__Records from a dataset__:
■ ■ ■

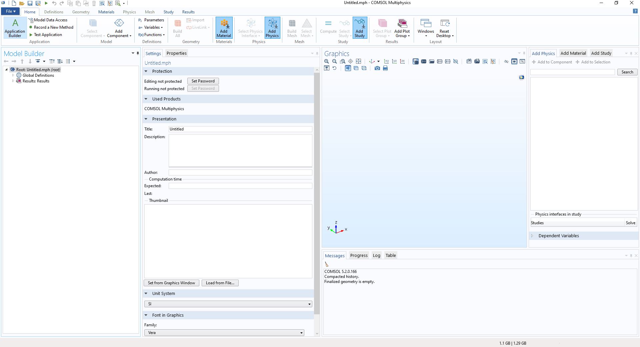
Task: Toggle the Add Physics panel button
Action: (x=272, y=28)
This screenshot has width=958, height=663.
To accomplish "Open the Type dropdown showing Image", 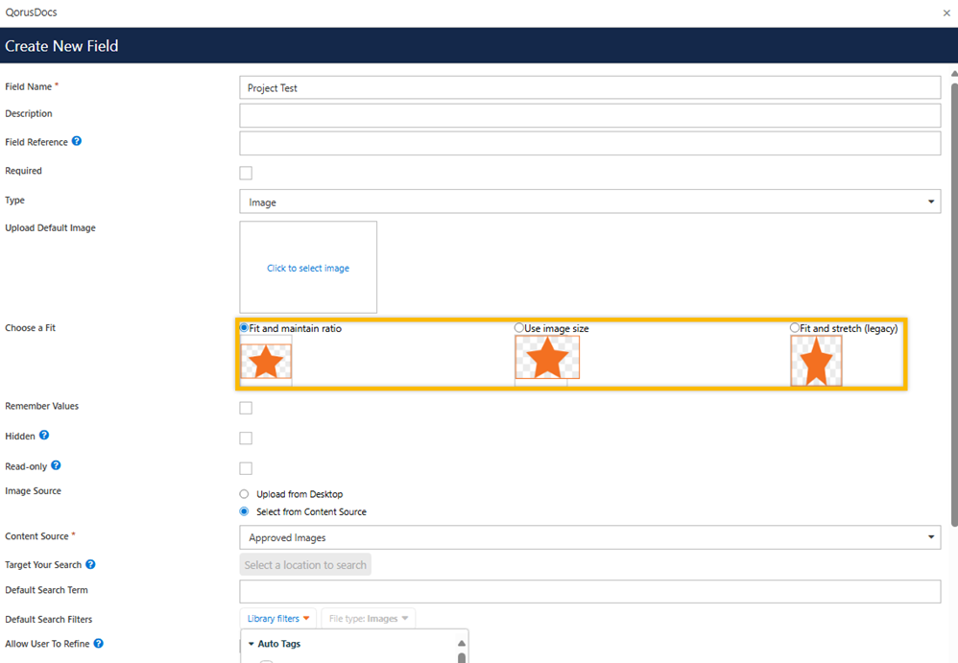I will [589, 202].
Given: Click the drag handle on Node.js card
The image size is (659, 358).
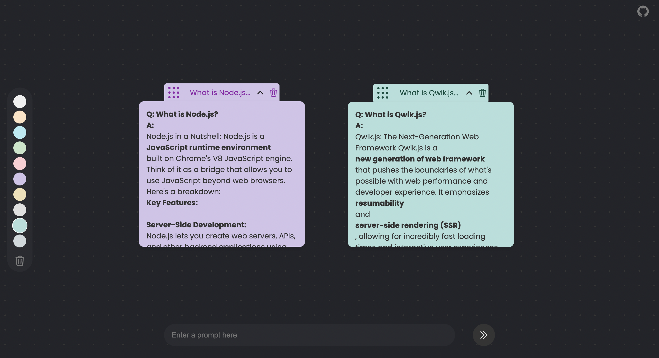Looking at the screenshot, I should tap(174, 93).
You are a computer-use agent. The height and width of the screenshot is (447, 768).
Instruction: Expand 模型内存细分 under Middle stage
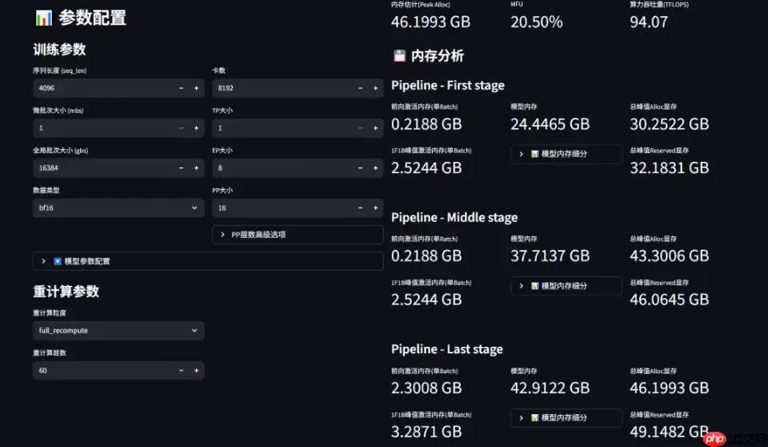pyautogui.click(x=566, y=286)
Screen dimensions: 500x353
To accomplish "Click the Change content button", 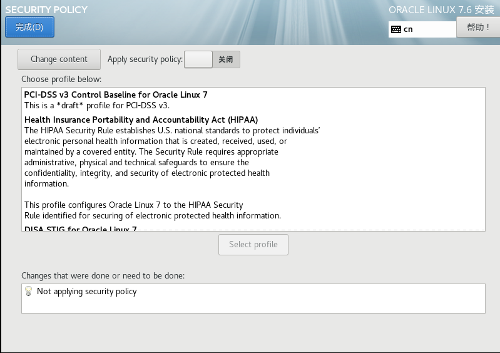I will 59,59.
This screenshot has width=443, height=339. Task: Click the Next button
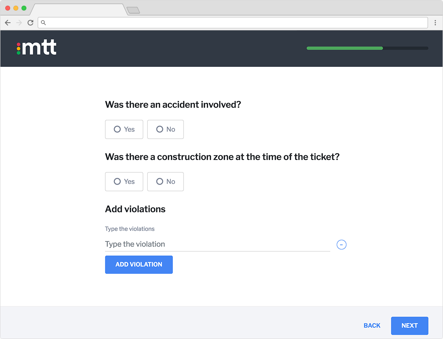click(409, 326)
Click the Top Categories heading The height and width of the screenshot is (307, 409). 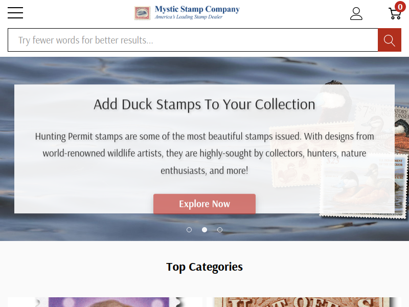tap(205, 267)
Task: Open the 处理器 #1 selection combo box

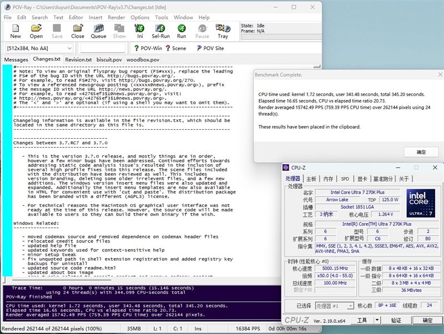Action: 334,306
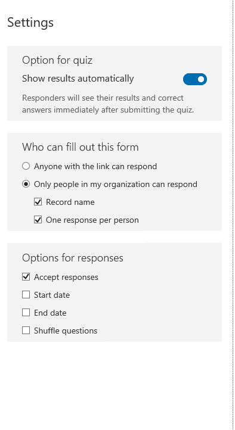Screen dimensions: 235x430
Task: Uncheck the Record name checkbox
Action: tap(38, 202)
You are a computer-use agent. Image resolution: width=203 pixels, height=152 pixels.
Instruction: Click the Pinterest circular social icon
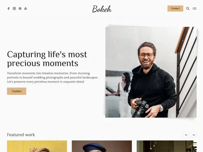click(20, 9)
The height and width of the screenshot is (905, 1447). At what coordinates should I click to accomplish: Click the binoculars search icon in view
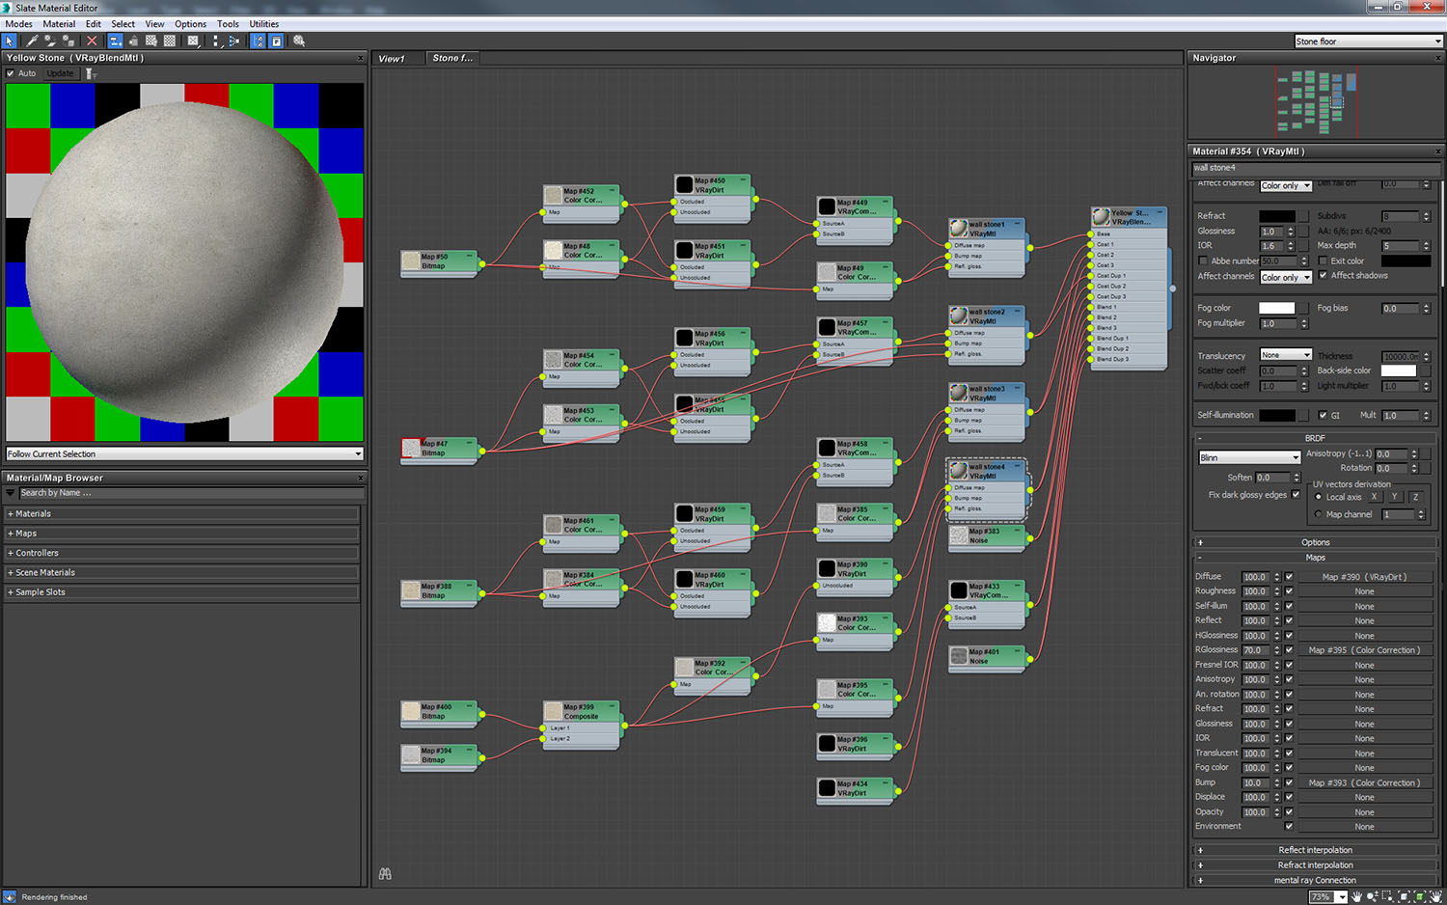pyautogui.click(x=385, y=874)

■ ■ ■

Each line above that carries the string "agent" has to be returned.

You are a computer-use agent. The height and width of the screenshot is (447, 768).
You are a computer-use agent. Image resolution: width=203 pixels, height=152 pixels.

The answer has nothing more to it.